Viernes  31 de octubre  de 2014  1:08 am

España se prepara para aplicar el proceso de reforma constitucional que está prevista en su Carta Magna por segunda vez desde que ésta adquirió vigencia en 1978 y es para incluir en la misma el límite al gasto público.

 

La única reforma previa se realizó en 1992 cuando fue dictaminado por el Tribunal Constitucional a fin de adaptar el texto constitucional al Tratado de Maastricht y otorgar a los extranjeros el derecho de ser elegidos en las elecciones municipales.

 

Tanto la reforma de 1992 como la que se propone actualmente son de urgencia y para realizarla no se convocará a un referéndum, sino que la tarea la tendrá exclusivamente el poder legislativo.

 

De acuerdo con la Constitución Española de 1978, para poder modificar su articulado es necesario que la reforma sea aprobada por al menos tres quintas partes de los miembros de cada Cámara.

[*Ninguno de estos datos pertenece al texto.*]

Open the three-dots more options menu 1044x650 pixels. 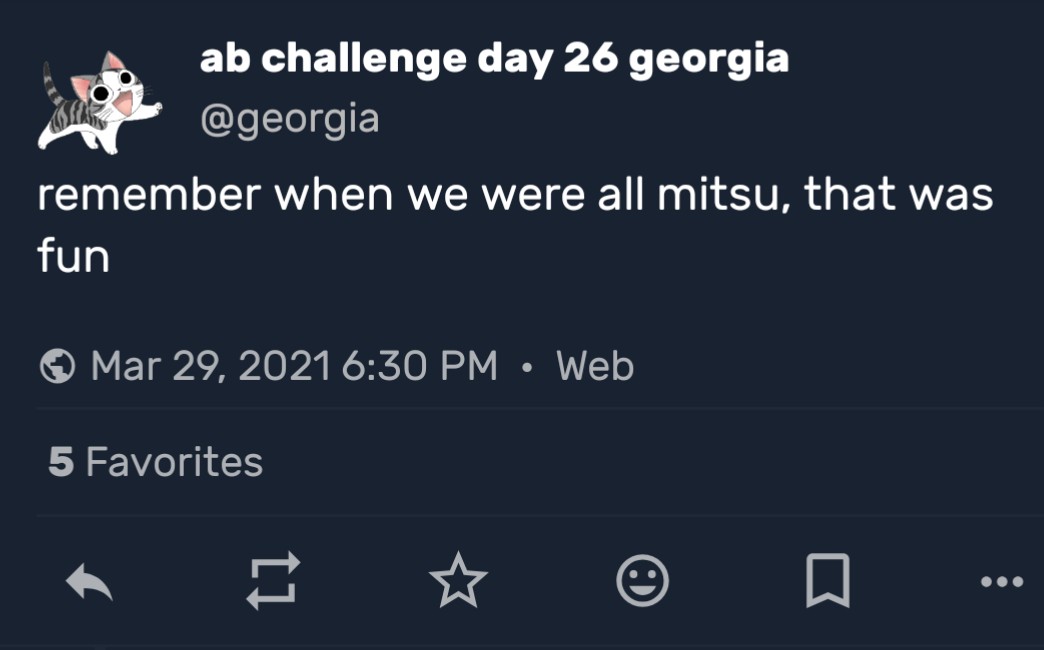[1002, 581]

Si las Cámaras no se ponen de acuerdo, se intentará obtener el consenso “mediante la creación de una Comisión de composición paritaria de diputados y senadores, que presentará un texto que será votado por el Congreso y el Senado”. Si aún así no se logra la aprobación, la Cámara baja podrá sacar la reforma adelante con el voto a favor de dos tercios de sus integrantes, siempre y cuando antes hubiese sido aceptada por mayoría absoluta en el Senado.

 

La propia Constitución prevé que cuando la reforma propuesta afecte el título referente a los derechos fundamentales y las libertades públicas, se disuelva el Parlamento. Sin embargo la reforma propuesta en este caso afecta el título referente a la economía y la hacienda por lo que no procede la disolución parlamentaria.

 

La propuesta de reforma fue presentada por el presidente del gobierno, José Luis Rodríguez Zapatero, y si bien adquirirá plena vigencia hasta 2018 o 2020, se trata de establecer que todas las administraciones, central, autonómicas y locales, tendrán la obligación constitucional de no gastar más de lo que ingresan a sus arcas, estableciendo con ello un límite estricto al gasto público de España.

 

En julio pasado los presidentes de Francia y Alemania propusieron que las constituciones de los países miembros de la Unión Europea contuvieran una norma de disciplina fiscal como ésta, como ya está previsto en la Constitución alemana que en 2009 incluyó un artículo que exige que a partir del 2016 el déficit estructural del estado no supere el 0,35% del PIB, salvo excepciones como catástrofes naturales o recesiones graves.

 

El actual jefe de gobierno de España había propuesto en 2004 cuatro reformas constitucionales que no incluían ésta, pero el establecimiento del techo presupuestal es la primera reforma con la que está de acuerdo el principal partido de oposición al gobierno por lo que se prevé que pase la reforma, siempre que la misma sea presentada a más tardar el viernes de esta semana pues frente a las próximas elecciones de noviembre, las cámaras o cortes del parlamento finalizan sesiones el 27 de septiembre.

 

Las cuatro reformas constitucionales propuestas por Rodríguez Zapatero durante la campaña de 2004 se referían a establecer la igualdad del hombre y la mujer en el acceso a la Corona, una reforma al Senado, la inclusión de los nombres de las comunidades autónomas en la Constitución y hacer una referencia explícita a la Constitución Europea.

 

Ninguna de estas propuestas obtuvo consenso por lo que el presidente decidió renunciar a presentarlas formalmente ante el Parlamento español.

 

Frente a esta reforma constitucional numerosas voces se han hecho escuchar en España, no solo de abogados y académicos especializados en derecho constitucional, sino de la ciudadanía que pide ser tomada en cuenta y que se efectúe un referéndum.